Я постанываю и захлопываю дверь. Блондинка переводит на меня снисходительный взгляд, собирается сказать что-то обнадеживающее – я думаю – как вдруг на пороге коттеджа появляется высокий, светловолосый мужчина и устремляет прямо на меня свои зеленые глаза. Не знаю почему, наверно, это сродни инстинктам, но я сразу понимаю, что это он – мой отец. Мы никогда не виделись, никогда не разговаривали, но достаточно лишь одного взгляда, и все становится предельно ясно. Он мой папа. Он меня бросил. И я должна злиться, но почему-то ощущаю в груди дикий трепет, словно этот человек – единственная родня, оставшаяся у такой вот несчастной сиротки. Нервно поправляю сумку – он нервно дергает горло свитера. Растеряно поджимаю губы – он растеряно хмурит лоб.
Первой в себя приходит блондинка. Она откашливается и решительно сокращает расстояние между собой и моим.… Хм. Этим человеком.
- Здравствуйте, я Наталья Игоревна, - Она жмет ему руку и зачем-то кивает. – Надеюсь, мы не сильно опоздали. Дороги, как специально, были битком забиты, поэтому нам пришлось постоять в пробках. Тем не менее, я привезла всю необходимую документацию. Электронная копия у вас уже имеется, но начальство потребовало письменного подтверждения. Итак, распишитесь. Вот здесь. И здесь.
Этот человек делает, как она велит. Затем опять поднимает взгляд на меня и как-то нервозно пожимает плечами.
- Здравствуй, - говорит он, а у меня ответить даже язык не поворачивается. Я знаю, я должна сказать хоть что-то. Должна! Но не выходит. Внутри вдруг становится так тяжко, что я отворачиваюсь, не найдя в себе сил смотреть в такие похожие, зеленые глаза.

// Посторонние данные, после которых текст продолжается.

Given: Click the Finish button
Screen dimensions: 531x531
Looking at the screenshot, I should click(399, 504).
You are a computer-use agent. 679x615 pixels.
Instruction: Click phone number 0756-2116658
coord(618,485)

- Это Зои, - будто мне пять лет, сообщает блондинка. Она подтаскивает меня к себе и крепко стискивает за талию. – Я хочу быть уверена, что за эти три месяца с ней ничего не случится. Просьба личная. В документах вы ее не найдете. Просто мне будет спокойнее, если вы дадите слово.

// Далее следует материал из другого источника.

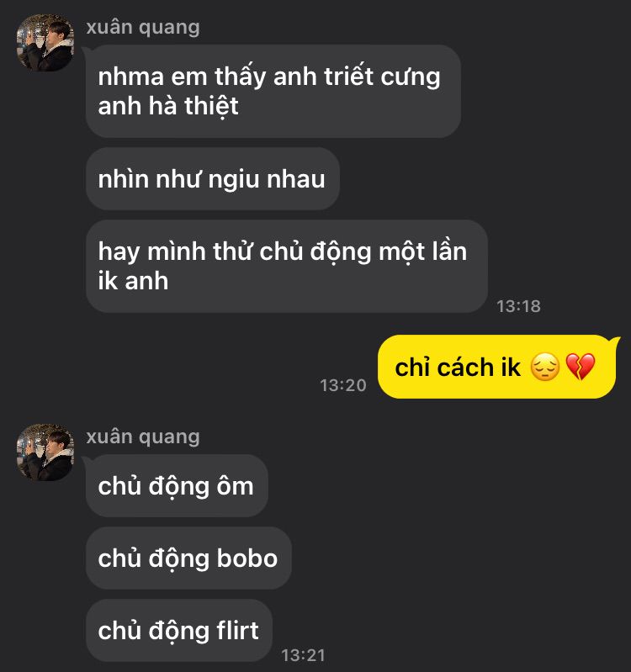Image resolution: width=631 pixels, height=672 pixels.
Task: Click the 13:18 timestamp
Action: click(518, 306)
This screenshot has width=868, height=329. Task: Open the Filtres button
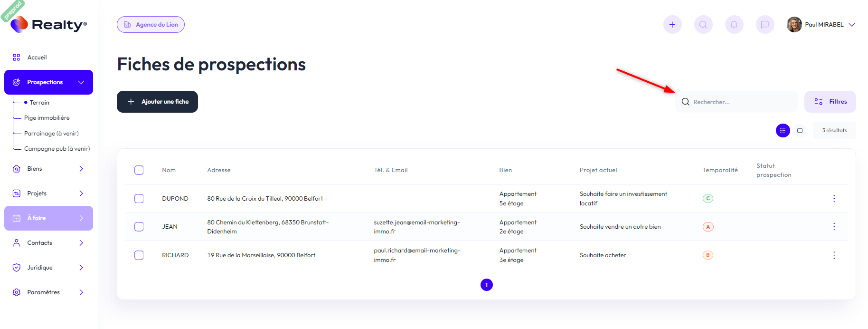(x=830, y=102)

- Наталья, я и рад вам пообещать, что все сложится без происшествий. - Происшествий? Это так он называется внезапно объявившуюся семнадцатилетнюю дочь? Что ж, отличное определение. И ведь не скажешь – ошибка молодости. Куда приятнее звучит "огромное недоразумение". – Может, пройдете? – продолжает он. – Прошу, заходите. Вы долго ехали и, наверняка, устали. Мы приготовим гостевую комнату.
- Нет, спасибо.
Затем блондинка вдруг поворачивается спиной к этому человеку и кладет крепкие ладони мне на плечи. Она смотрит мне прямо в глаза, и я чувствую себя ужасно глупо, но не сопротивляюсь. Поджимаю губы и жду, когда же эта странная женщина скажет уже то, что накипело.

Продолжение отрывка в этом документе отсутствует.